The following table sets forth information regarding the beneficial ownership of our ordinary as of the date hereof by:
● each person known by us to be the beneficial owner of more than 5% of our outstanding ordinary shares;
● each of our officers and directors; and
● all of our officers and directors as a group.
Unless otherwise indicated, we believe that all persons named in the table have sole voting and investment power with respect to all ordinary shares beneficially owned by them.
The beneficial ownership of our ordinary shares is based on an aggregate of 11,964,480 ordinary shares issued and outstanding as of the date hereof, consisting of 9,664,480 Class A Ordinary Shares and 2,300,000 Class B Ordinary Shares.
Number of Percentage of
Ordinary Shares Outstanding
Name and Address of Beneficial Owner (1) Beneficially
Owned (2) Ordinary
Shares
Officers and Directors
Liang Shi - -
Tianyong Yan - -
Weixiong (Jeff) Cheong - -
Alfred “Trey” Hickey 10,000 *
Buhdy Sin Swee Bok 10,000 *
Zhenyu Li - -
All officers and directors as a group (6 individuals) 20,000 *
5% Holders
Blue World Holdings Limited(2) (3) 2,658,480 22.22 %
* Less than one percent
(1) Unless otherwise noted, the business address of each of the following is c/o Blue World Acquisition Corporation, 244 Fifth Avenue, Suite B-88, New York, NY 10001.

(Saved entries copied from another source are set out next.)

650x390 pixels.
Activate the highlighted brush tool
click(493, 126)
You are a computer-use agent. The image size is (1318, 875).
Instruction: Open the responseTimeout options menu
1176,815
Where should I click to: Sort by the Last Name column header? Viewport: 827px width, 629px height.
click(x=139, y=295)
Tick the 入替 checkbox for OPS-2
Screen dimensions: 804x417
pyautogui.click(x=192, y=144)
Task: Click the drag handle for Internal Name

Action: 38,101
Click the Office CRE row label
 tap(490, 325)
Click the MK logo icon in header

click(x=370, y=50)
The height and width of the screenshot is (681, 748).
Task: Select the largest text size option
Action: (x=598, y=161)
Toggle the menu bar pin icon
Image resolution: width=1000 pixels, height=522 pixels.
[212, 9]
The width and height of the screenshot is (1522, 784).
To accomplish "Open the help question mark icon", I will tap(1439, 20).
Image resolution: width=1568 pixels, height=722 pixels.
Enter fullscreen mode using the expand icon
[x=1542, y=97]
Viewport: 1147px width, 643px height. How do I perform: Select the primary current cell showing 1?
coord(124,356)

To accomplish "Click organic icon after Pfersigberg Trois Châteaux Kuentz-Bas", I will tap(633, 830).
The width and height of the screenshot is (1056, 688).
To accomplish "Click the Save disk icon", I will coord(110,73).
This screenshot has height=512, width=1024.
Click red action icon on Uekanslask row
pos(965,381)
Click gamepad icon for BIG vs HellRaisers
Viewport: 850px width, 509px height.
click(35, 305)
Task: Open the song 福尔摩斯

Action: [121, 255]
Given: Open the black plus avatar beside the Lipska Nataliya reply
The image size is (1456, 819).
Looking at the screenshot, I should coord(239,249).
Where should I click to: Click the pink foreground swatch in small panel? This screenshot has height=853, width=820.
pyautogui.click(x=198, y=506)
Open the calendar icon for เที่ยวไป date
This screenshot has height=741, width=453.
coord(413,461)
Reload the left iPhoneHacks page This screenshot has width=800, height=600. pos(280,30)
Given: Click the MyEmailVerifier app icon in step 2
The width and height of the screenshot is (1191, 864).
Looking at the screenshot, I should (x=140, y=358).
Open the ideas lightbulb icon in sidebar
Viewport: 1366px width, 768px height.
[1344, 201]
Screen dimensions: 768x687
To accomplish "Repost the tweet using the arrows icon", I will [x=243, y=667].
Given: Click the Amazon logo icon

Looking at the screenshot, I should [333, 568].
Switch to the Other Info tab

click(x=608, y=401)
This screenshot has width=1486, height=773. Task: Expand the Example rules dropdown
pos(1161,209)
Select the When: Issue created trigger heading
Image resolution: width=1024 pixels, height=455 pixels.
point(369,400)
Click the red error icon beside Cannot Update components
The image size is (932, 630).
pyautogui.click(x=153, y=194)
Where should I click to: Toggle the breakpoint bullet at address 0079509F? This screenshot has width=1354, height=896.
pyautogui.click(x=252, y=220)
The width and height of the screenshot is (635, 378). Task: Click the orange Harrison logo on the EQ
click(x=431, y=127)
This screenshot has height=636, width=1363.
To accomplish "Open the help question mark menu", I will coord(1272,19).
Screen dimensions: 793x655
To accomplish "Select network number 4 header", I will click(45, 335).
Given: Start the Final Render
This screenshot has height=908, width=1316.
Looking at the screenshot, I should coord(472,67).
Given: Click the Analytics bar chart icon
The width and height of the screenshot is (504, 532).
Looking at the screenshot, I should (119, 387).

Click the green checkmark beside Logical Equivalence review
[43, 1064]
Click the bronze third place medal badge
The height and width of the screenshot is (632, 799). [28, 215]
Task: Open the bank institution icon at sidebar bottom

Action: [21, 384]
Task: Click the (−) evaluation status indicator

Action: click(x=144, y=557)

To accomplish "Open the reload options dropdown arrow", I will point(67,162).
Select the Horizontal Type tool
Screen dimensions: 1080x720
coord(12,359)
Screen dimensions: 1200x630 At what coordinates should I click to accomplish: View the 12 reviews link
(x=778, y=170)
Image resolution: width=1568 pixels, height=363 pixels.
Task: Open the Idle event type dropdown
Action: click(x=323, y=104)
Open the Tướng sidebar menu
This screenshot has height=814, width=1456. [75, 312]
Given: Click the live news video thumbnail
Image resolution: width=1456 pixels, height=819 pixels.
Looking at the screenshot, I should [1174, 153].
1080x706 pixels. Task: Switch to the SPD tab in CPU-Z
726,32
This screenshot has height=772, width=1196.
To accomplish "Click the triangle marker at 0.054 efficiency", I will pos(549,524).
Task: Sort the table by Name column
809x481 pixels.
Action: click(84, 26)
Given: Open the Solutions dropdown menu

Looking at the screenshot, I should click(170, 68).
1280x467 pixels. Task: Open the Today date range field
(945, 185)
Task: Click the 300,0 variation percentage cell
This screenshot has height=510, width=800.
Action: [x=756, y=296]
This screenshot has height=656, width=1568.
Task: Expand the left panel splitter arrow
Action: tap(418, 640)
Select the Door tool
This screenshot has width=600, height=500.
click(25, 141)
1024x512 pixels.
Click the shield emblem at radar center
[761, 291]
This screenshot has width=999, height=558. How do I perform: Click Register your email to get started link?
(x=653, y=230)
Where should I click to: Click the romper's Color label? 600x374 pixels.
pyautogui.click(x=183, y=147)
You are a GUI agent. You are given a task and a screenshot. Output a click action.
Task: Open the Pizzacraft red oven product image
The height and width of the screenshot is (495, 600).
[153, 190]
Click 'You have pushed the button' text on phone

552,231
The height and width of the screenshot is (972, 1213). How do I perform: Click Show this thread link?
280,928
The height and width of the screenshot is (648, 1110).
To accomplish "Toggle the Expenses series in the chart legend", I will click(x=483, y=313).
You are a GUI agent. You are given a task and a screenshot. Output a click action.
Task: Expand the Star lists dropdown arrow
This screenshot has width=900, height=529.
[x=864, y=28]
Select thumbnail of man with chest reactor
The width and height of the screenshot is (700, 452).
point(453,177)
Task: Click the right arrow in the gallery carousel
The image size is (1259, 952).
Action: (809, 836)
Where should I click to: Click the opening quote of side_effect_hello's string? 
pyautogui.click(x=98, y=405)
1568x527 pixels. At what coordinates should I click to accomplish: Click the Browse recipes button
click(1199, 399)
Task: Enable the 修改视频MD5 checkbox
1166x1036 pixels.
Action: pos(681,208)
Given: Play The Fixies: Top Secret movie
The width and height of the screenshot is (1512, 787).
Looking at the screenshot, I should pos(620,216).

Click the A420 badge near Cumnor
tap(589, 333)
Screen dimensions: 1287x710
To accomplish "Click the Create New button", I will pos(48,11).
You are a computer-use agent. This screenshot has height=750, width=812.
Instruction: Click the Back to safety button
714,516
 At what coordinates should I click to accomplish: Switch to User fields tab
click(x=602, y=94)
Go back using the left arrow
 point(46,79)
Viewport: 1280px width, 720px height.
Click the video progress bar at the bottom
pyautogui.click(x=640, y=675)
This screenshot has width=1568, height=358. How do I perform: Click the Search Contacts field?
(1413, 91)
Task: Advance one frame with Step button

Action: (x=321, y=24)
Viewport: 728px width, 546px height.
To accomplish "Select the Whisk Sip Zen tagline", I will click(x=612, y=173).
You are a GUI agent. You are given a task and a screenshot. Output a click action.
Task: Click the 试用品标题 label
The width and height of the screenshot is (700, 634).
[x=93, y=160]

(2) Shares include Founder Shares, or Class B Ordinary Shares, that will automatically convert into Class A Ordinary Shares concurrently with or immediately following the consummation of our initial Business Combination on a one-for-one basis, subject to certain adjustment.
(3) Blue World Holdings Limited, a Hong Kong private company limited by shares, is the record holder of the insider shares reported herein. Our Sponsor is governed by a board of managers consisting of five members, Liang Shi, Fubin Shi, Hongyang Wang, Jianyong Xie, and Cunli Cheng. Each member has one vote, and the approval of a majority of the board is required to approve an action of our Sponsor. Under the so-called “rule of three,” if voting and dispositive decisions regarding an entity’s securities are made by three or more individuals, and a voting or dispositive decision requires the approval of a majority of those individuals, then none of the individuals is deemed a beneficial owner of the entity’s securities. Based upon the foregoing analysis, no director of our Sponsor exercises voting or dispositive control over any of the securities held by our Sponsor, even those in which he or she directly holds a pecuniary interest. Accordingly, none of them will be deemed to have or share beneficial ownership of such shares.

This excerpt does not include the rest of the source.